◆ Excerpted data:

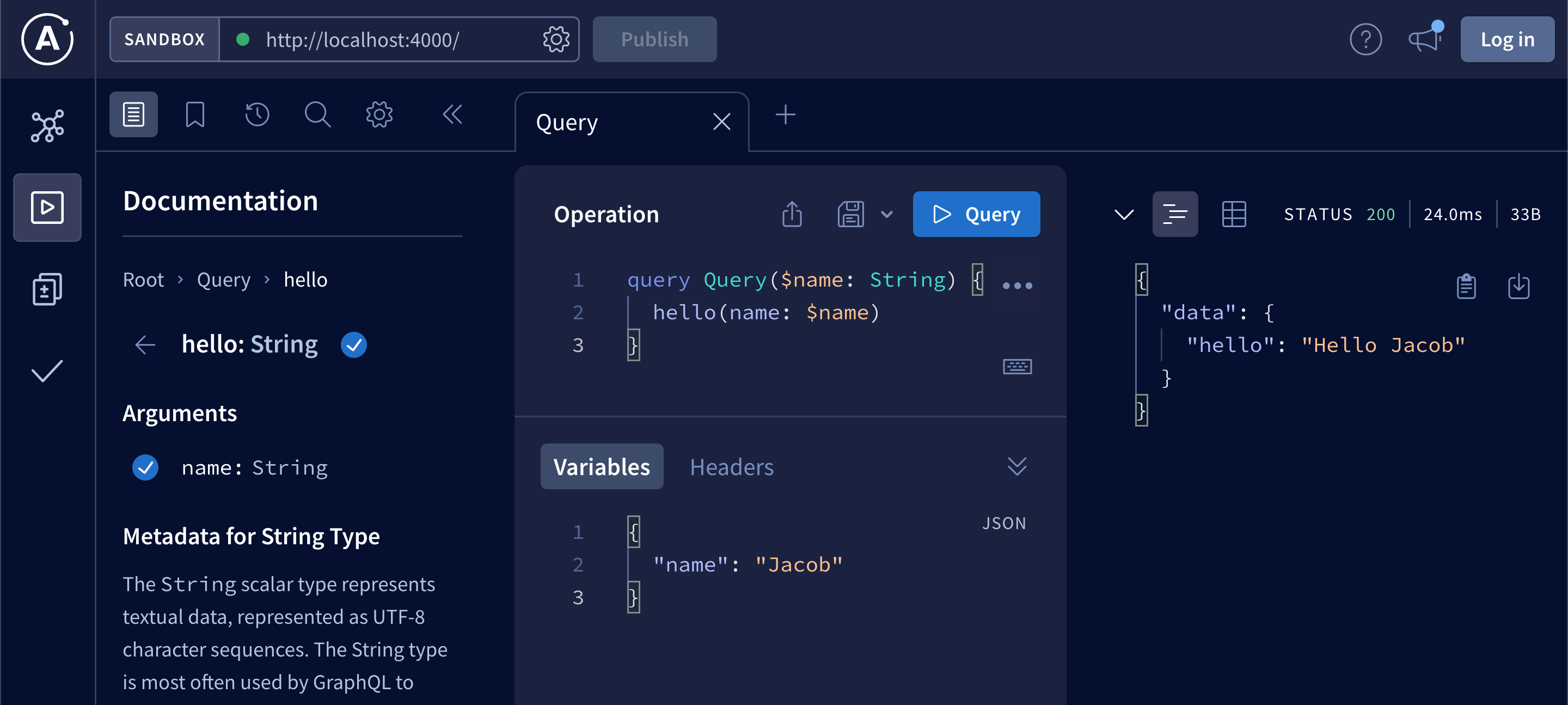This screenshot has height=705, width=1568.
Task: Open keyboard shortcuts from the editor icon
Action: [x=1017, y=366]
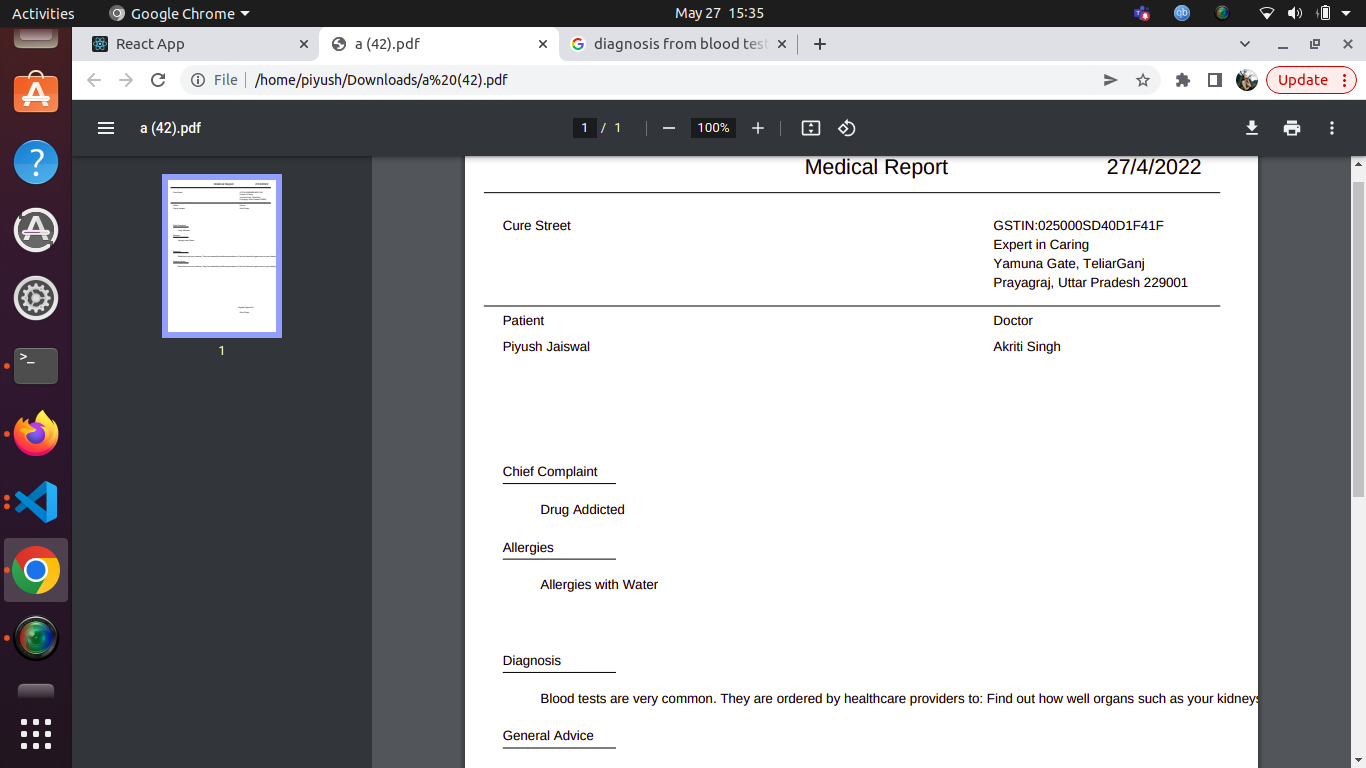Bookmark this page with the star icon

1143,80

...

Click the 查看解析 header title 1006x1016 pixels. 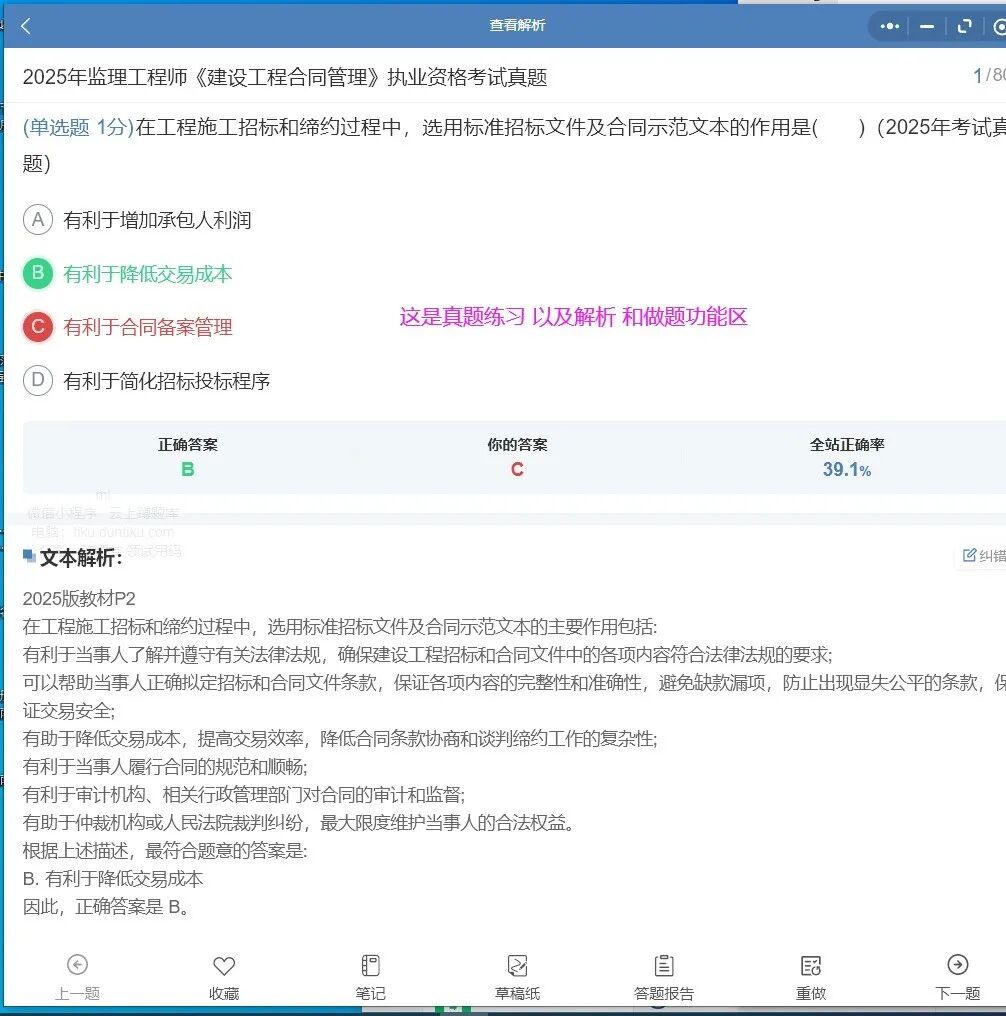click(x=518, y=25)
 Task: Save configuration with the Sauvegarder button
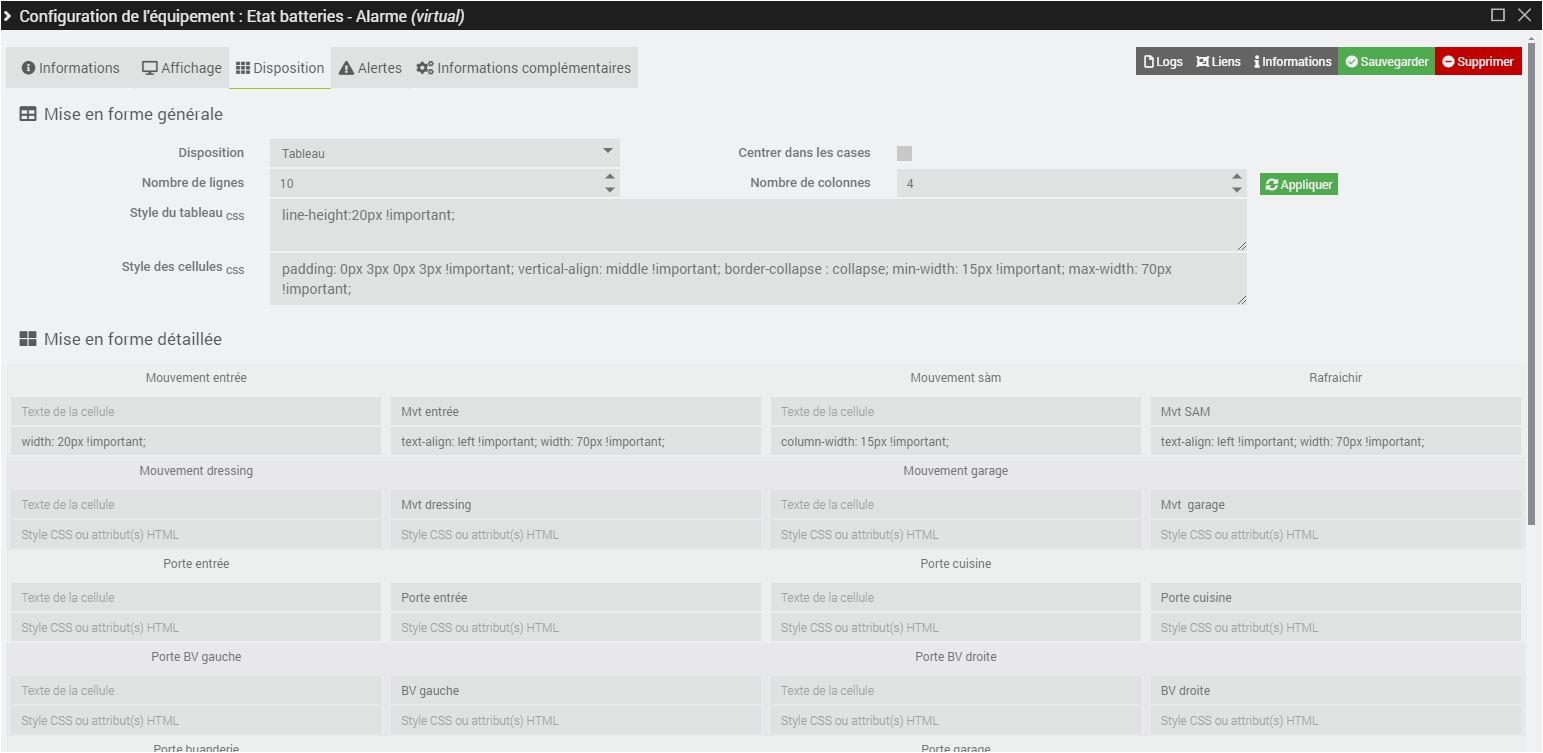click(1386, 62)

◆ Exercise requirements:
Pick out and copy each line above that contains the string "Task". Case counts.

◆ Correct result:
Task: Open keyboard shortcuts from the editor icon
 Task: Save configuration with the Sauvegarder button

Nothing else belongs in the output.